Ben - I read this to mean that this is about data left on servers being searchable by a person who is not "logged-in" therefore publicly accessable, therefore "public domain". The concern about the data is the same whether it's private or test data. One would not be concerned about their data if it was all test values and fluffy bunny pictures, which is really what it should be in a "trial" usage scenario.

If one had bought and paid for a subscription, used it with real data, then let it lapse, and it became publicly accessible... THEN yes I'd be all kinds of pissed off and worried about the data. But otherwise in a trial... meh, it's trial data, no big deal if it goes public.

BTW I absolutely agree that all this T&C stuff should be made very much obvious at the moment of signing up for said trial. Just so one knows not to use private or sensitive information... lest it becomes stuff of youtube, facebook and myspace and returns to bite one on the behind. Also a notification of expiration of said trial should include the T&C's as well.

Brett Hershberger, 2009-06-30

This unfortunately, is the model Facebook is pushing on people. What does the EULA say about data posted?

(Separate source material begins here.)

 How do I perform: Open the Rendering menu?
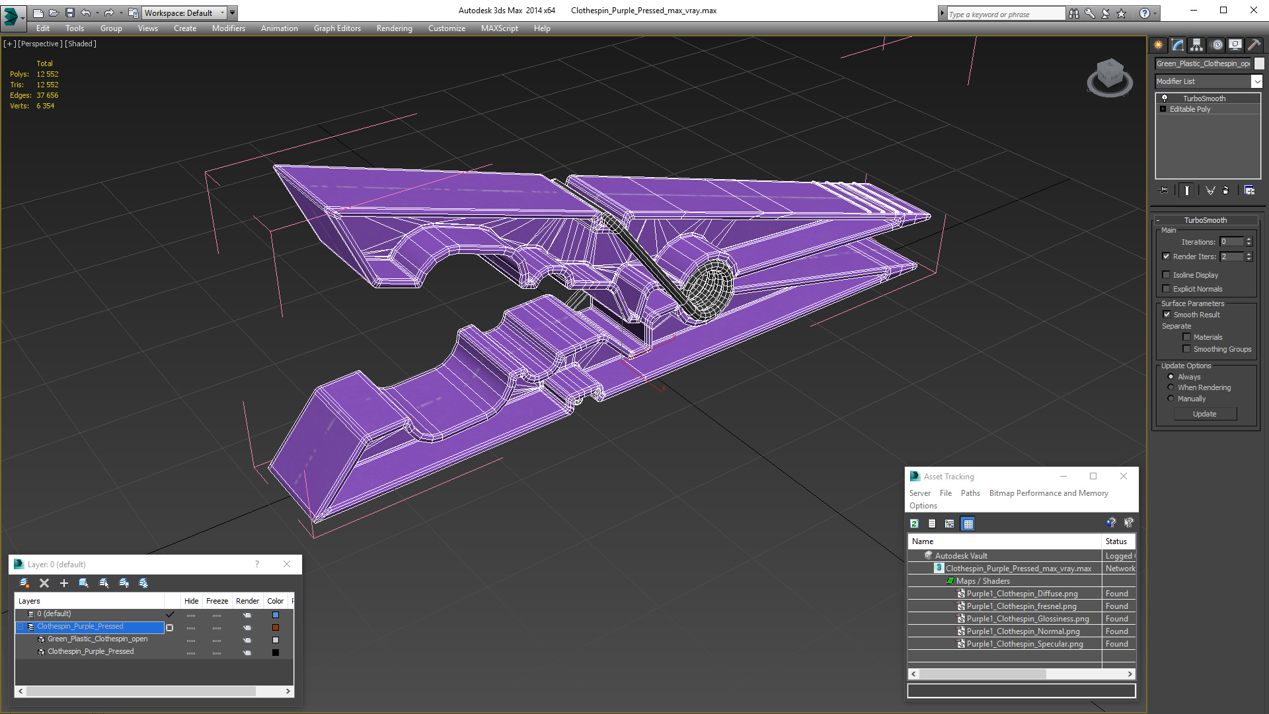click(x=394, y=28)
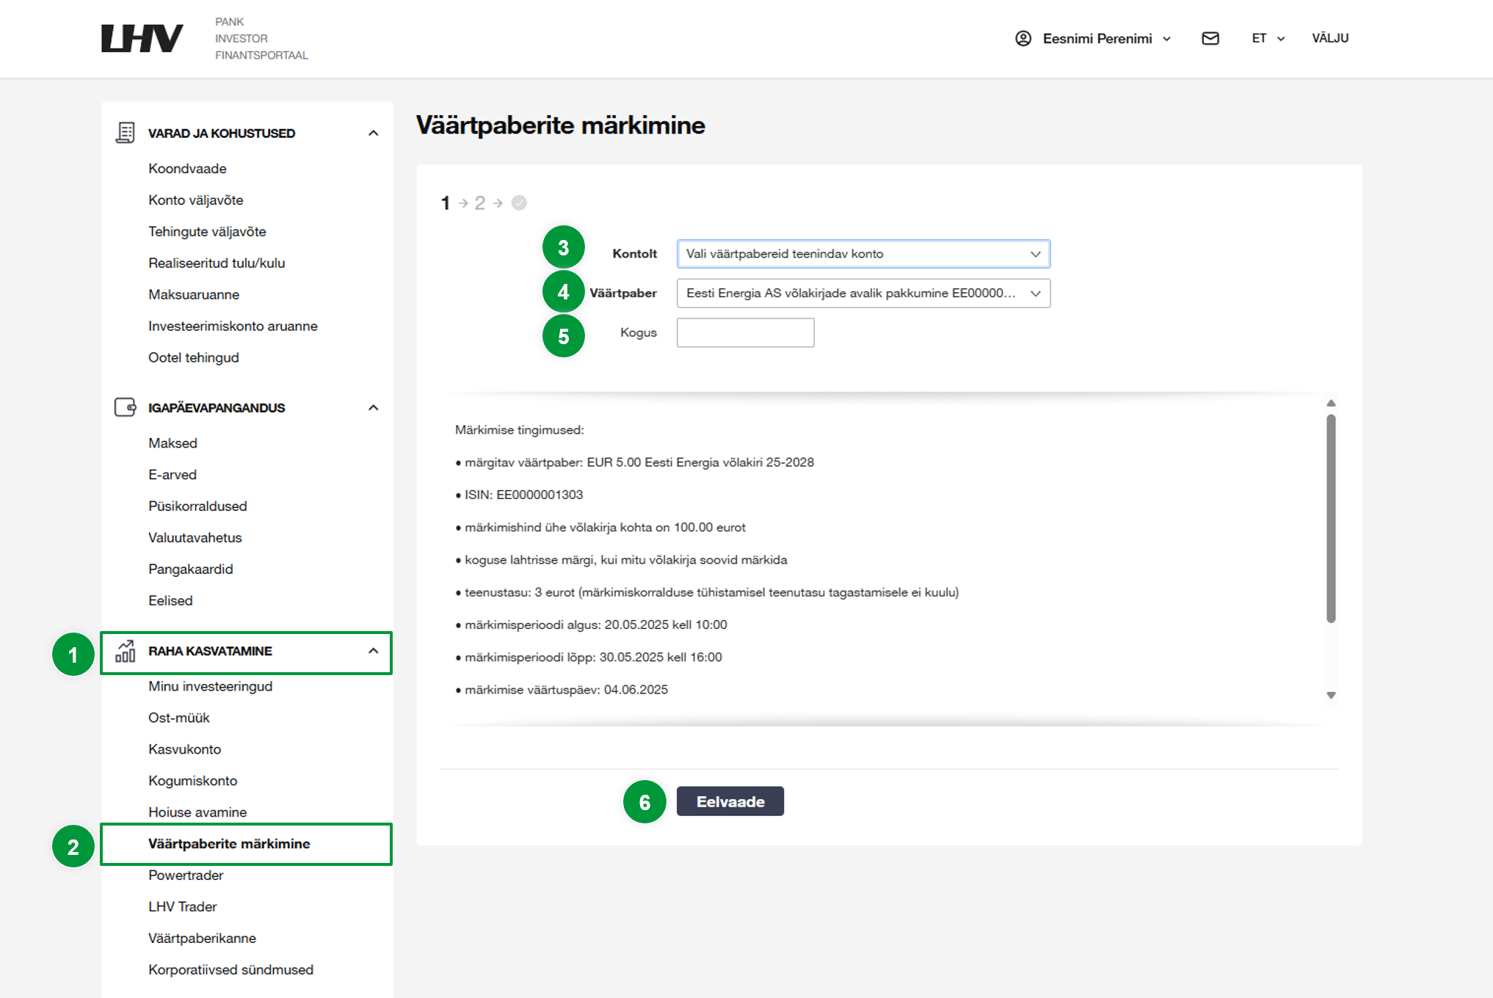Open the Kontolt account dropdown
The image size is (1493, 998).
pyautogui.click(x=863, y=254)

Christopher Byrne, 2009-06-30

what i dont get is that names / company seems public

if bored and running top 50 last names thought the search shows customers and affinity , wouldnt IBM consider that confidential in most other cases.

is there a opt-out that can be selected ? or is this a 2.0 thingy i dont get

Flemming Riis, 2009-06-30

Brett, I think I will have to accept that you deem all data entered in a trial as fair game. But I will continue to respectfully disagree.

Volker Weber, 2009-06-30

Curious... did you attempt to contact anyone in regards to this, such as LotusLive Customer Support or anyone that works on the LotusLive team?

Chris Toohey, 2009-07-01

Hey, Chris, you are still alive. It's been more than four months. :-)

Volker Weber, 2009-07-01

I'll take that as a "no" then? Was honestly curious to see if LotusLive Customer Support was engaged at any point. And if it was, how responsive and cooperative they would be to the request to take down your information.

Chris Toohey, 2009-07-01

Chris, no, they were not. And I give them the benefit of the doubt, that they would be very responsive.

It does not really matter, whether my data is exposed by IBM. It is available here as well. What matters is that IBM does not take it down automatically. You cannot expect all former LotusLive users to hunt down every single piece of data that IBM has not taken down.

Also: if you conduct an experiment, you don't talk to the sample. You find a data point. You develop a theory. You measure more data. So, in this case: I am not the only one who's membership has expired. And they all have their data still up.

Volker Weber, 2009-07-01

Just searched for some random data. Try "Microsoft". Does IBM really want to keep all that junk data in their system?

Volker Weber, 2009-07-01

This again proves that you cannot make everybody happy. IBM seems to have listened and are removing data now. Chris didn't like that.